Task objective |
In the profile of actor George MacKay below, in which country was the film Wolf shot?

Excerpted text |
• • • •

Speaking over Zoom, MacKay radiates quiet confidence through the screen. Now 29, he’s gradually emerged as one of the most skilled actors of his generation, distinguished by his unusually thoughtful approach to selecting roles and an all-in preparation style.
If there’s a through-line in his career, MacKay says it’s that he’s fascinated by the complexities of what makes a person who they are.
“Is it what you feel most truthfully? Do you build that off what other people think or say, and does that move and change with the context that you're in, and the experiences that you have as you grow?”
MacKay doesn’t have an answer, but he picks projects that ask the question.
Before playing Australian bushranger Ned Kelly in Justin Kurzel’s True History of the Kelly Gang, MacKay measured every meal for months to physically transform into the skeletally thin outlaw. He remained in character throughout filming by writing poetry and even forming a punk band with his costars to further penetrate Kelly’s rebellious headspace.
Next, in Sam Mendes’ Oscar-winning epic 1917, MacKay played a British lance corporal racing to complete an impossible mission behind enemy lines. The movie’s “single-shot” technique meant MacKay, clad in full military gear, had to run, hide, and fight through muddy trenches during sprawling takes that often surpassed the 10-minute mark. At least playing the soldier’s bone-deep exhaustion came naturally.
“Everything you can learn about a wolf is still a human’s interpretation of one.”
To prepare for Wolf, which shot in Ireland in August 2020, MacKay spent much of lockdown crawling around on all fours in his apartment, waking up early to practice Jacob’s movements in a nearby park. He usually managed to fit in an hour of practice a day before local dog walkers started passing through; unfortunately, practicing Jacob’s howl made it even harder for him to avoid unwanted attention.
MacKay also read books and watched nature documentaries, though he didn’t take their commentary as gospel. “Everything you can learn about a wolf is still a human’s interpretation of one, whether it's for pop culture or scientific research,” he says. “I found some of those wolf documentaries really interesting. Some of them, I was going, ‘I don't think the wolf’s thinking that!’ You know, as the voiceovers go, ‘They look and they can clearly feel the disruption in the pack.’ I was like, ‘I think he's just tired.’”
Alongside the film’s writer-director, Nathalie Biancheri (Nocturnal), MacKay approached Jacob first as a wolf, investing in the character’s self-perception, then working backward to find the boy sharing space in his psyche.
“George is so dedicated; he was studying the anatomy of wolves and actually building himself more to be like one,” Biancheri recalls. Though the filmmaker worked closely with MacKay to create Jacob, she couldn’t offer him easy answers, especially in terms of understanding the character’s psychology. “Jacob was always the character I felt I knew the least, despite him being the lead,” she says over Zoom.
This was partially by design. “I think you have to make films to answer questions for yourself or to question questions in yourself,” adds Biancheri. “Wolf was that for me; it definitely was never a film in which I thought ‘this is this’ or ‘that is that.’”
“Accept the unknowability of humans.”
Biancheri, whose background is in documentary filmmaking, first came across “species dysphoria” while reading a story about a girl who thought she was a cat. A growing phenomenon among teenagers, especially in the United States, species dysphoria fascinated Biancheri, who first envisioned herself creating another documentary.

• • • •

Material provided |
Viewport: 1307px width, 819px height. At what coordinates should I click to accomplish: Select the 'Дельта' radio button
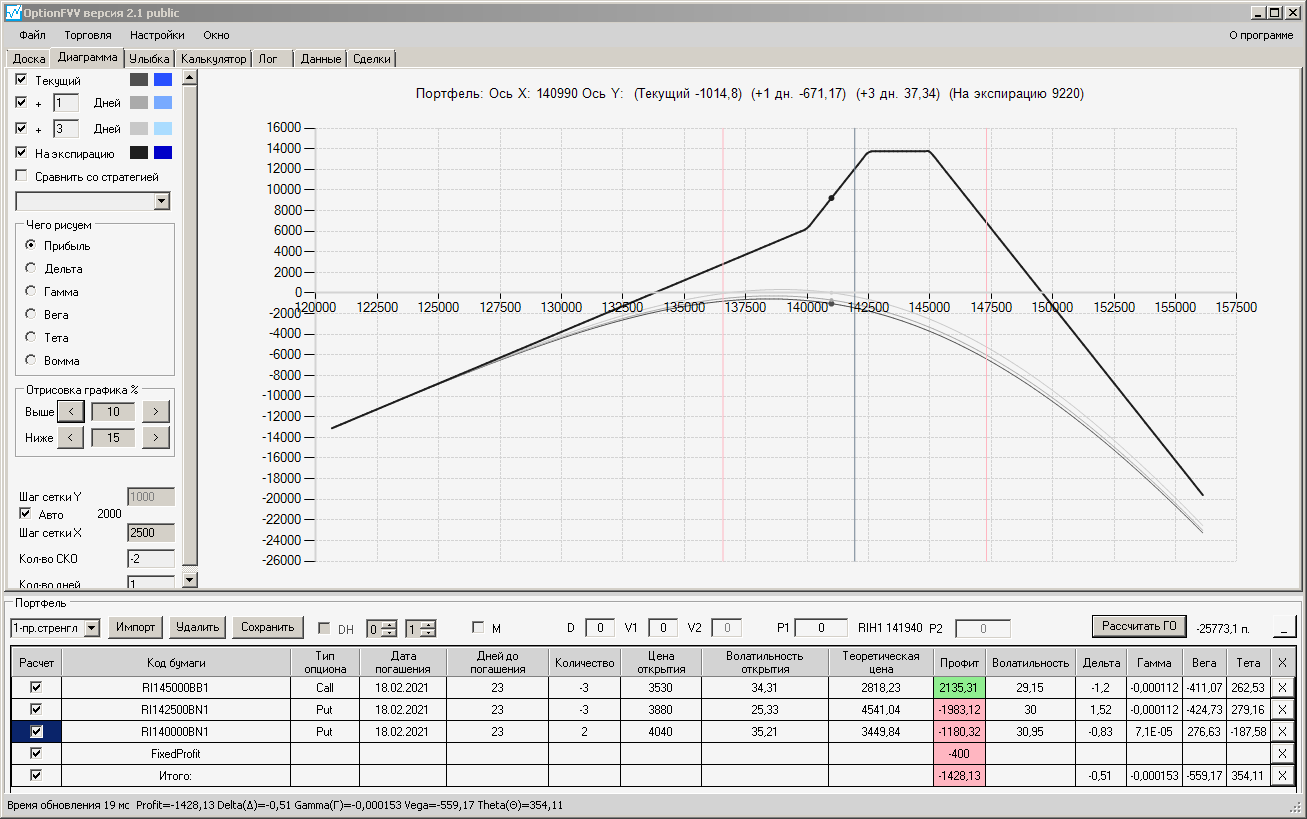[31, 268]
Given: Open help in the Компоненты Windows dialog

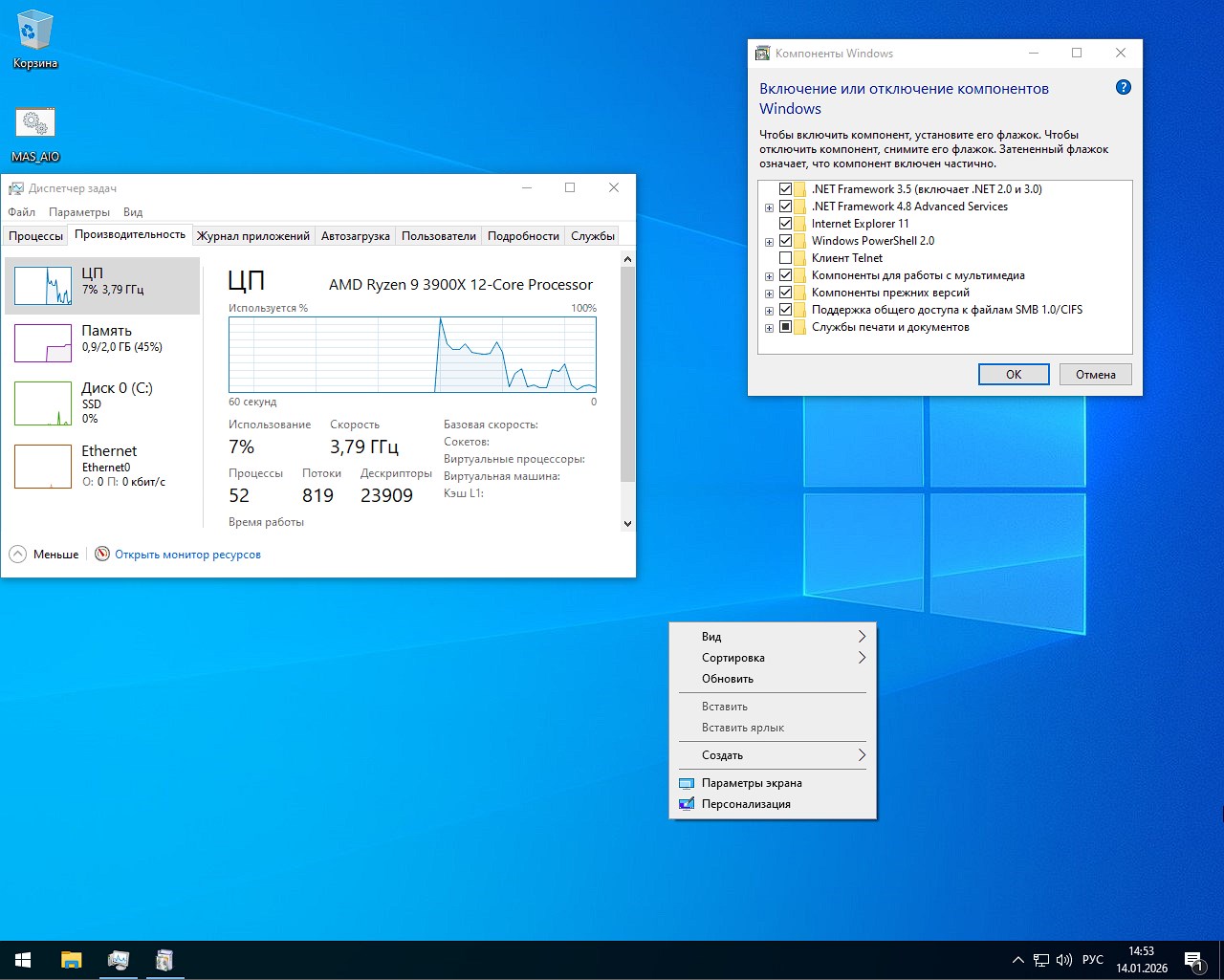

• • • •

Result |
Ireland